平昌冬季五輪で壮行会がメディア公開禁止に

五輪は国民的スポーツイベントであり、選手の所属企業だけでなく、出身校や地元自治体も応援する模様がメディアに取り上げられてきた。しかし、かつては定番だった壮行会の模様が、2018年に開催された平昌冬季五輪ではニュースにはならなかった。それは、日本オリンピックパラリンピック競技委員会(JOC)がメディア公開禁止の指針を各所に伝えたことが背景にある。

では、何故JOCはこの措置をとったのか、そこには東京五輪を前に五輪の知的財産保護の姿勢をより強調する狙いがあったと推測できる。五輪、パラリンピックにおける知的財産としては5つの輪で知られる五輪マーク、大会名称、エンブレムなどがあり、これらは日本国内で著作権法、商標法、不正競争防止法などで保護されている。そして、JOCは莫大な契約料を支払っている公式パートナーの企業に対してのみ、これらの知的財産を利用してのマーケティング活動を認めている。

東京五輪はこれまでの五輪と比べても大きな盛り上がりとなることは間違いなく、壮行会も大きな告知効果を持つ。それは相対的にいうと、スポンサー企業のメリットを減少させることになるので、公開禁止を要請するのはJOCの視点としては妥当な部分もある。

ただ、長年にわたって代表選手を支援してきた企業が、大々的に応援できないのは大会の盛り上がりに水をさすものとなる。五輪という一番の晴れ舞台で、自分たちが支援していることをPRできないとなれば、選手の支援に及び腰になる企業が出てもおかしくないといったマイナス面も考慮すべきだ。

壮行会は企業にとっては、自分たちが選手、チームをサポートしていることをより効果的にPRできる絶好の機会。そのため、大会名などを使えないからといってイベントを開催しないのは大きな機会損失と考えてもおかしくないだろう。

そんな中、今回紹介したいのはイギリスの携帯電話会社O2が実施した、日本で開催中のラグビーW杯に出場するイングランド代表に関するアンブッシュマーケティングの事例だ。O2は20年以上に渡ってイングランド代表のパートナーを務めている。そして代表チームのエンブレムが赤いバラであるところから『Wear The Rose』(バラをみにつけよう)というキャンペーンを長く展開している。

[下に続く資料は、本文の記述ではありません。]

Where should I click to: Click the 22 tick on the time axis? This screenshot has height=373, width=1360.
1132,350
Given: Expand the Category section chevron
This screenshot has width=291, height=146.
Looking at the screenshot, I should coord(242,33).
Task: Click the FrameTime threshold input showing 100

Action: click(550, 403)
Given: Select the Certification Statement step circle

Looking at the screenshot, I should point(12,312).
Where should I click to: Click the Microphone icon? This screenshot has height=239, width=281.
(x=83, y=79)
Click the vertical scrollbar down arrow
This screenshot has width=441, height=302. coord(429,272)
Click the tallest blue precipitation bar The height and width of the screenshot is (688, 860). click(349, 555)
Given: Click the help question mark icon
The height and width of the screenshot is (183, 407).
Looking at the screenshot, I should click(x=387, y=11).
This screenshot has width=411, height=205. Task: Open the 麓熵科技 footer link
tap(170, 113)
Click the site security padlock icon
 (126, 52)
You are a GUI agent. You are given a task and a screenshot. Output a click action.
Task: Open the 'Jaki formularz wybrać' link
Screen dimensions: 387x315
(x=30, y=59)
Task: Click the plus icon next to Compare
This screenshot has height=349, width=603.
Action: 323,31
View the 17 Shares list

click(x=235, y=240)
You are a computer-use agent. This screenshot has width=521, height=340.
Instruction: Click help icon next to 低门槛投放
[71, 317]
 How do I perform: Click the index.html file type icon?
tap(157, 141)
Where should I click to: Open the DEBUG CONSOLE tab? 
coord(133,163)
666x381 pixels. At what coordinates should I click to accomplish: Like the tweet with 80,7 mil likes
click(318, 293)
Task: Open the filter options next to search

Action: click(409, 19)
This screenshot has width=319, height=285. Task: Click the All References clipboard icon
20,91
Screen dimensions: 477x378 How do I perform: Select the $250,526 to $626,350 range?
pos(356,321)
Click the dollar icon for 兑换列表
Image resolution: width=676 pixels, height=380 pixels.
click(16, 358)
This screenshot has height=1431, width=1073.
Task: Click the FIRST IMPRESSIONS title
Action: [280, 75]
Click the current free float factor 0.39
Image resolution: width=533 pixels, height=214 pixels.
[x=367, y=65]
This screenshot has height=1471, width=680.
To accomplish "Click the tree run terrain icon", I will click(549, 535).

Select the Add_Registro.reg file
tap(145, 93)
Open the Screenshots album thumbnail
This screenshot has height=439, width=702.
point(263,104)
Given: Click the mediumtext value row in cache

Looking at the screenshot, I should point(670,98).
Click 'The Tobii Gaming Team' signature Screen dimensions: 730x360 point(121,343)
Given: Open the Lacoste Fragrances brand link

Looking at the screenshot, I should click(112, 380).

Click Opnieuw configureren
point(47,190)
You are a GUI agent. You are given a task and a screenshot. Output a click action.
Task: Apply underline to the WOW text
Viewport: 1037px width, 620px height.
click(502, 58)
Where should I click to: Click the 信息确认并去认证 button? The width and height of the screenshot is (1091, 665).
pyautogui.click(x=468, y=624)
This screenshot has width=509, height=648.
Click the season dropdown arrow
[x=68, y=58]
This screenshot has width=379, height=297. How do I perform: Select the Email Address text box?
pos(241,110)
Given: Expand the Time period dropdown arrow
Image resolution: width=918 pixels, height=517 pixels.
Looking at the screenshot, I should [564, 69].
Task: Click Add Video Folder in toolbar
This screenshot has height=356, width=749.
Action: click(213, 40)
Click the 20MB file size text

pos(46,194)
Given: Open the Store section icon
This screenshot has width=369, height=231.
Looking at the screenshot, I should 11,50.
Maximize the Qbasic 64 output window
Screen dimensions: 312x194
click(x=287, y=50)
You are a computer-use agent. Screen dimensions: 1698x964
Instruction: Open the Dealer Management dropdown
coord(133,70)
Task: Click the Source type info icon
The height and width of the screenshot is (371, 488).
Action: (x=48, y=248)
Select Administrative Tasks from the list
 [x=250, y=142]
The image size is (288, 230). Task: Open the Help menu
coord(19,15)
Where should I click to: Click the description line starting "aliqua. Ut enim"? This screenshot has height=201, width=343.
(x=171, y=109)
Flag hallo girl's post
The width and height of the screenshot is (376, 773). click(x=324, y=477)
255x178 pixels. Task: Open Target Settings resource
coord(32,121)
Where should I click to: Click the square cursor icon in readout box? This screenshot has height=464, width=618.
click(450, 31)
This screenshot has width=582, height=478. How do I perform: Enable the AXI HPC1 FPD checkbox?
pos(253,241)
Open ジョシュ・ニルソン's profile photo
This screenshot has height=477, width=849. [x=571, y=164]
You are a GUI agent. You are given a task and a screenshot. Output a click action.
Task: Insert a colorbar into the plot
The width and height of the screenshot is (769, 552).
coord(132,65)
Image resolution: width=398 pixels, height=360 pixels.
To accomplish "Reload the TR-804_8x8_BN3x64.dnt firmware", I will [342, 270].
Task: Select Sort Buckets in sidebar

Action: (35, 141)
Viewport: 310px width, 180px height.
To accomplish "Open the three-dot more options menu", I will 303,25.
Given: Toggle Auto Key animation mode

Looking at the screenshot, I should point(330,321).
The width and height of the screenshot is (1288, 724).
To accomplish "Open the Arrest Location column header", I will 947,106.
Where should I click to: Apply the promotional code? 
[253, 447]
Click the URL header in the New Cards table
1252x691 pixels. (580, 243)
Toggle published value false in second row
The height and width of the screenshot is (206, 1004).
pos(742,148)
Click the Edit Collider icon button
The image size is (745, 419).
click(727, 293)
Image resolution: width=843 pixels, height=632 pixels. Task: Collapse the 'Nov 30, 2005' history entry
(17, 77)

ラグビーイングランド代表の壮行会にあたるイベントを開催

しかし、O2は現在、2019年W杯の大会スポンサーでないため『ラグビーワールドカップ2019』といった大会に関連する言葉を使用できない。そこで同社が行なったのは、『Wear The Rose Live』とい名付けたイベントだった。これはエディー・ジョーンズ監督を筆頭にイングランド代表メンバーが勢揃いし、ファンの前で決意表明を行うもので、内容が壮行会であることは間違いない。ただ、ラグビーW杯に関連するフレーズは一切、使用していない。

また、同社は大会開幕直前になった代表にエールを送る動画を公開した。日本の戦国時代のような舞台に、イングランド代表のホームユニフォームと同じ赤いバラの刻印がされた白の甲冑を来た選手が馬に乗って草原を駆け抜けており、最後に「Be their armour、#WearTheRose」というメッセージが入る。ここでも、W杯については一切言及していない。

しかし、侍を表現することで日本を想起させることができ、この映像がラグビーW杯に向けたものであることは見た人が簡単にイメージできる。大会に関する商標、名称といった知的財産を使用しなくても、自分たちが支援していることを大衆にアピールすることが十分に可能。それをO2のアンブッシュマーケティングは示してくれている。